Wolfgang Rausch

Neuer NVV-Geschäftsführer: Mehr Fahrgäste sind das Ziel

Seit wenigen Tagen neuer Geschäftsführer des Nordhessischen Verkehrs-Verbundes (NVV) in Kassel: Wolfgang Rausch, hier an der Regiotram-Haltestelle im Kasseler Kulturbahnhof. Foto: Malmus

Kassel. Die Zeiten sind nicht einfach für den Nordhessischen Verkehrsverbund (NVV). Steigende Kosten, zu wenige Fahrgäste, und besonders auf dem Land wird es wegen zurückgehender Bevölkerung immer schwieriger, ein ordentliches Nahverkehrs-Angebot zu erhalten.

Das alles schreckt den neuen NVV-Chef nicht. Wolfgang Rausch kennt sich aus im Nahverkehrs-Geschäft. Und der neue Mann an der Spitze verfügt über einen Vorzug, den seine Vorgänger nicht hatten: Er weiß, wie das hessische Verkehrsministerium tickt, das die Zukunft des Nahverkehrs entscheidend prägt.

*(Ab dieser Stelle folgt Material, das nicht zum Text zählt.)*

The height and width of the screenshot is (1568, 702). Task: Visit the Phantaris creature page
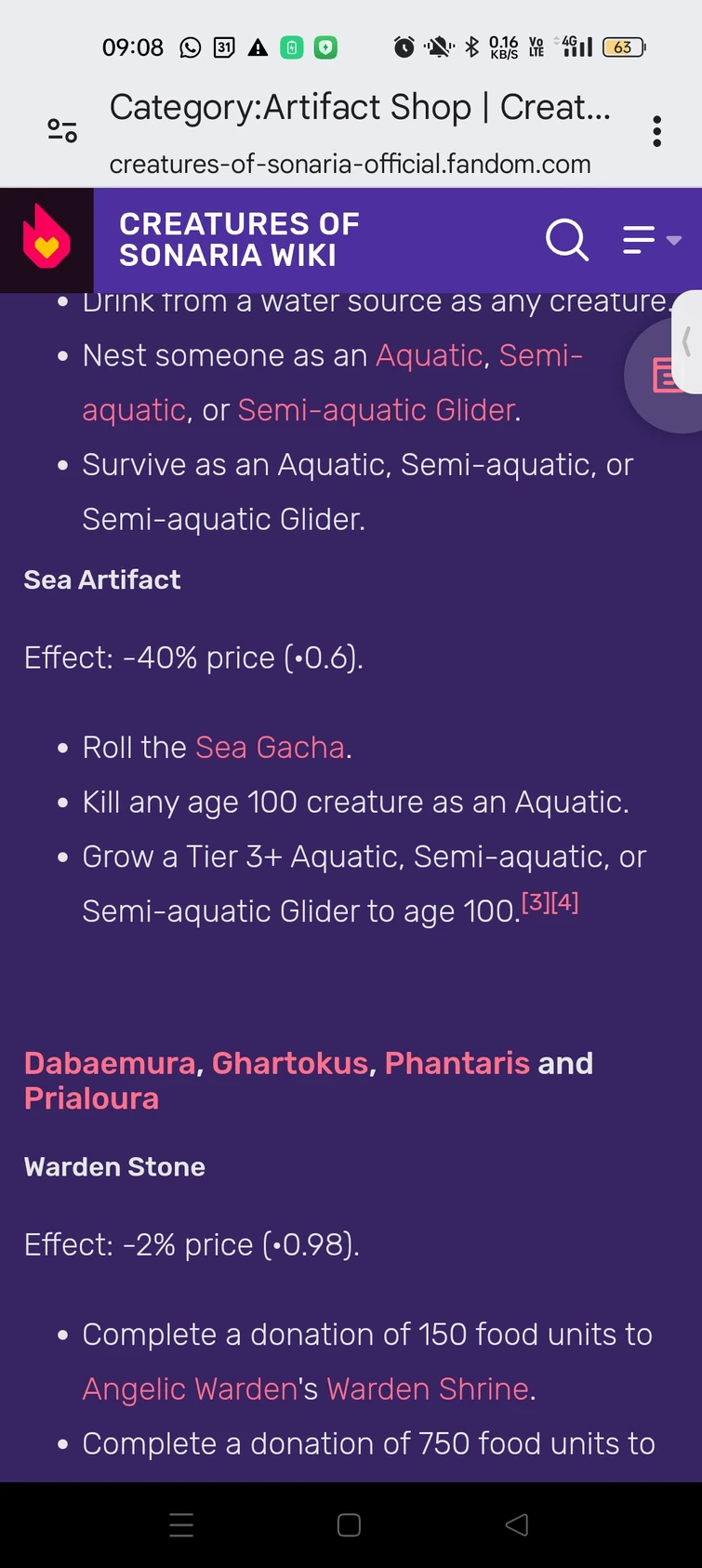click(x=457, y=1063)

Öffentlicher Nahverkehr ist ein Zuschussgeschäft. Was über den Fahrkartenverkauf eingenommen wird, deckt bei weiten nicht die Kosten. Auf 38 Prozent beziffert Rausch den Kostendeckungsgrad beim NVV. Das heißt: 62 Prozent zahlen wir alle, annähernd zwei Drittel der Kosten werden durch öffentliche Zuschüsse aus Steuergeld bezahlt. „Wir müssen wirtschaftlicher werden“, sagt Rausch: „Da stehen wir in der Pflicht, weil es um Steuergeld geht.“ Die öffentlichen Mittel sind gedeckelt, während die Kosten für Treibstoffe, Strom und Personal weiter steigen: „Die Schere geht auseinander.“ Weil die Fahrpreise nicht beliebig erhöht werden können, muss der NVV mehr Fahrgäste gewinnen. Das wird schwierig, wenn gleichzeitig das Angebot aus Kostengründen reduziert werden muss. Da sind auch pfiffige Idee gefragt: Zum Beispiel Mobilfalt. Das ist ein Pilotprojekt auf dem Land und nicht bloß eine von vielen Mitfahrerbörsen. Autofahrer werden in den Fahrplan des Nahverkehrs eingebunden und sollen Mitfahrer mitnehmen. In Sontra, Nentershausen und Herleshausen sowie Witzenhausen im Werra-Meißner-Kreis und in Niedenstein im Schwalm-Eder-Kreis wird das ausprobiert.